◆ PAGE EXCERPT:
..........

It is known in the art to embody microcomputers in various control systems
such as in control systems for controlling heating and cooling apparatus.
Typically, the microcomputer in such systems is synchronized with the
applied AC (alternating current) power source for determining when, in the
applied AC sine wave, the microcomputer will provide a particular output
signal. For example, the structure of the microcomputer chip may be such
that the microcomputer will provide a particular output signal when the
applied AC sine wave is at its zero crossover point and increasing.
Regardless of whether the determined time is at zero crossover or at some
other specific time in the applied AC sine wave, the microcomputer will
provide such signal repeatedly at the same determined time. While this
manner of operation may be satisfactory for some functions, it creates a
potential problem when used to control operation of electromechanical
relays whose contacts control application of the AC source to an
electrical load, and more particularly, to an electrical load which is
highly inductive.
Specifically, when relay contacts initially close or make a circuit to an
electrical load, they generally bounce to some degree. Such bouncing,
wherein the contacts rapidly make and break the circuit, causes an
electrical arc to be generated between the contacts. The relative strength
of the arc is dependent upon the values of the voltage between and current
through the contacts at the time the contacts break the circuit. It is
noted that when the electrical load is an inductive device such as a
motor, the starting current, which appears across the relay contacts when
the contacts initially make, can typically be approximately two and
one-half times greater than the running current. Thus, when the relay
contacts control such a device, the resulting arc due to contact bounce
can be appreciable. Furthermore, when relay contacts open or break a
circuit to an electrical load to terminate energizing of the load, an
electrical arc is also generated. Again, the relative strength of the arc
is dependent upon the values of the voltage between and current through
the contacts at the time the contacts break the circuit.
If the relay coil is energized in such a manner that the contacts make and
break the electrical circuit at the times in the applied AC sine wave when
the voltage and current are at their values for maximum power generation,
a maximum strength arc is produced. If the relay contacts repeatedly make
and break at such times when the arc is at maximum strength, the contacts
can eventually weld together. In many relay applications, the relay is but
one component of a multi-component control device and cannot be readily
replaced. When the relay in such a device fails, the entire
multi-component control device must be replaced, thus resulting in
considerable cost to the user.

..........

◆ RECORD EXTRACTS:
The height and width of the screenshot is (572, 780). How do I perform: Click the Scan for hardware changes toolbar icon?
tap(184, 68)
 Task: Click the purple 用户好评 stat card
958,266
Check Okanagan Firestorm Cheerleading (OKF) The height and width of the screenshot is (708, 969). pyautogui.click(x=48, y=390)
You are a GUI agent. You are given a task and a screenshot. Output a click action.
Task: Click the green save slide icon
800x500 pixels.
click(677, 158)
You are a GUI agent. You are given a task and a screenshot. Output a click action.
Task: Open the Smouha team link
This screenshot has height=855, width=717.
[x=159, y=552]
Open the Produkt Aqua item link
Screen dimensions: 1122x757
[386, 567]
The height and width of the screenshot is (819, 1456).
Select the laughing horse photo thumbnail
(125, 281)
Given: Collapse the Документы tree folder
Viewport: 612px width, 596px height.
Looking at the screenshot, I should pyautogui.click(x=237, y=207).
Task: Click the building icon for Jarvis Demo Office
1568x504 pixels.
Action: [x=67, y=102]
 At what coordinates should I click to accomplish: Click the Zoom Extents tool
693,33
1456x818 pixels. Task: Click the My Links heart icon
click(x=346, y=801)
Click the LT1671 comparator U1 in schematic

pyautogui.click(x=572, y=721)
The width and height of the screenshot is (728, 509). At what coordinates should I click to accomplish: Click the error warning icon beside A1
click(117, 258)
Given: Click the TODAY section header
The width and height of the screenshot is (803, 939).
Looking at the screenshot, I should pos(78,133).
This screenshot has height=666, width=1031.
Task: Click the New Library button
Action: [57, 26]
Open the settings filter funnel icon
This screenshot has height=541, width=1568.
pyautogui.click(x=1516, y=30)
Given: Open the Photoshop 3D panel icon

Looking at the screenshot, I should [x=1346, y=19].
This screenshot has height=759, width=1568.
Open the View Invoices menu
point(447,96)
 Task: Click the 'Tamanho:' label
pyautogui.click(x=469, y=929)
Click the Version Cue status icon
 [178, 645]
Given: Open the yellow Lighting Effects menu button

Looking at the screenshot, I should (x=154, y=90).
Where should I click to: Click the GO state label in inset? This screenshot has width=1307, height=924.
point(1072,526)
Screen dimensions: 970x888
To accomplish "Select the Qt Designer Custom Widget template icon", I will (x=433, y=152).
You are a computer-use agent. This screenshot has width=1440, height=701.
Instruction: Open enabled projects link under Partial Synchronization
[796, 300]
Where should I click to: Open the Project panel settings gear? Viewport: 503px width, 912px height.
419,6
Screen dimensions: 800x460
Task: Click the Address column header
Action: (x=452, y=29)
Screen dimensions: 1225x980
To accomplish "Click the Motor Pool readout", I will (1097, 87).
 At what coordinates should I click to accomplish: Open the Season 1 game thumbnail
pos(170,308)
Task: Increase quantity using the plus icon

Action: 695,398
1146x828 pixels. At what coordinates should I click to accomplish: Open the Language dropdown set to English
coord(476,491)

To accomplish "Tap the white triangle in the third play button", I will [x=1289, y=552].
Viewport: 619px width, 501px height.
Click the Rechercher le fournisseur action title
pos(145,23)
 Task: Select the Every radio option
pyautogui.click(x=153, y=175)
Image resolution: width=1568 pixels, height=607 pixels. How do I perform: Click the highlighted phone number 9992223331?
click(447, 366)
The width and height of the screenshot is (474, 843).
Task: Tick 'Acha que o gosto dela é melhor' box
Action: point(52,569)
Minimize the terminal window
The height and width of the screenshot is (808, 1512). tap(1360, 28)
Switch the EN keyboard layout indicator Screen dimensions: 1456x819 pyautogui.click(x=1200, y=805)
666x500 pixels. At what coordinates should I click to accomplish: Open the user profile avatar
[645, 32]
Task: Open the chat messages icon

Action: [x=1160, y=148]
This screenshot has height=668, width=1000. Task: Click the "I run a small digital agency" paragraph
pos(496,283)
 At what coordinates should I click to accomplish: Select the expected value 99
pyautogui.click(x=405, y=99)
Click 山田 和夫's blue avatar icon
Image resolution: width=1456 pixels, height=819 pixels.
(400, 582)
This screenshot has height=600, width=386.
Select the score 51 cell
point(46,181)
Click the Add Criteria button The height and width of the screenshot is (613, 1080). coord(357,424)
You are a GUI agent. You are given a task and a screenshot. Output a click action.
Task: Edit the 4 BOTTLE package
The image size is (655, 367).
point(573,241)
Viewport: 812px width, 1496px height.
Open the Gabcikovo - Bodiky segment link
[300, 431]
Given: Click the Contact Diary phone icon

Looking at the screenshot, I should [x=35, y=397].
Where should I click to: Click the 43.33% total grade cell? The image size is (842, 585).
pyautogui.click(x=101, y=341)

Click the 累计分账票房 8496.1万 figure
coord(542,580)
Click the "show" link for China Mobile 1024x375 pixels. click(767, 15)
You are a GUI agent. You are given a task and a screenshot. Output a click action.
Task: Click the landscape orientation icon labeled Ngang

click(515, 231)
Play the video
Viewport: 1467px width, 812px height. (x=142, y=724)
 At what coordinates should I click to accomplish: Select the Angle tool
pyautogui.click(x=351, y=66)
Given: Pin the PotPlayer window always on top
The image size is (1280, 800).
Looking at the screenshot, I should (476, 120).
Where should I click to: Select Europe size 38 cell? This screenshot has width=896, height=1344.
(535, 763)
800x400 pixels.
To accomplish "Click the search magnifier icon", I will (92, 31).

..........

◆ PROMPT 1: In the passage on relay contact arcing, how much greater than the running current can a motor's starting current typically be?
◆ PROMPT 2: The passage on relay contact arcing describes what follows when relay contacts repeatedly make and break at the times of maximum power generation in the AC sine wave. List, in order, each outcome it gives, beginning with the arc.
◆ PROMPT 3: Carry on the passage on relay contact arcing from the point where it stops.

◆ RESPONSE 1: Approximately two and one-half times greater.

◆ RESPONSE 2:
1. A maximum strength arc is produced.
2. The contacts can eventually weld together.
3. The relay fails.
4. The entire multi-component control device must be replaced.
5. The user bears considerable cost.

◆ RESPONSE 3:
Thus, it is desirable to provide an electrical circuit and/or a method of
operation which will minimize the tendency of the relay contacts to weld
together. One approach in this regard has been to provide for energizing
of the relay coil at a particular time in the AC sine wave which, as
empirically determined, will result in the contacts making at the most
favorable time in the AC sine wave, namely, when the values of the voltage
across and current through the contacts are at their values for minimum
power generation. Such an approach allows for the inherent time delay
between the time the relay coil is energized and the time the contacts
actually make. Such an approach also allows for a change in the time
delay. Such time delay can change due to, for example, a change in the
mechanical spring forces associated with the relay armature which actuates
and/or carries the contacts. While such an approach appears satisfactory,
it has a disadvantage of requiring a large number of circuit components to
effect this function, thus resulting in a relatively expensive
arrangement.
Another approach has been the use of a protective snubber circuit which is
connected across the relay contacts. Such a snubber circuit, generally
consisting of a resistor and a capacitor, adds considerable cost to the
product, especially when there are more than one set of relay contacts to
be so protected.
Another approach has been the use of a random cycling routine incorporated
in the program of a microcomputer. In such a routine, the time in the
applied AC sine wave at which the relay coil is energized and/or
de-energized is randomly determined. Due to the inherent nature of random
cycling, the effect thereof is unpredictable. Also, a random cycling
routine requires a large amount of software code, thus possibly requiring
the use of a more expensive microcomputer chip than would otherwise be
required.
SUMMARY OF THE INVENTION
A method of operating a relay is disclosed which includes shifting, by a
predetermined time increment each time the relay coil is energized, the
time in the sine wave of the applied AC power source at which the relay
coil is energized.
Another feature of the disclosed method is to apply such shifting to the
time in the sine wave at which the relay coil is de-energized.
Yet another feature of the disclosed method is to apply such shifting to
two relays and to further provide a predetermined minimum time delay
between the time one relay is de-energized and the other relay is
energized.
The above mentioned and other features of the present invention will become
apparent from the following description when read in conjunction with the
accompanying drawings.
BRIEF DESCRIPTION OF THE DRAWINGS
FIG. 1 is a schematic illustration, largely in block form, of a heating and
cooling system incorporating the present invention;
FIGS. 2A and 2B, when combined, is a flow chart depicting the logic
sequence of an external interrupt routine programmed into and executed by
the microcomputer in the system of FIG. 1;
FIG. 3 is a flow chart depicting the logic sequence of a timer interrupt
routine programmed into and executed by the microcomputer in the system of
FIG. 1; and
FIG. 4 is a graph relating to various time-based functions with respect to
the sine wave of the AC power source applied to the system of FIG. 1.
DESCRIPTION OF THE PREFERRED EMBODIMENT
While the illustrated embodiment relates to a heating and cooling system,
it is to be understood that the teachings of the present invention can be
embodied in various other systems wherein electromechanical relays control
application of AC to an electrical load.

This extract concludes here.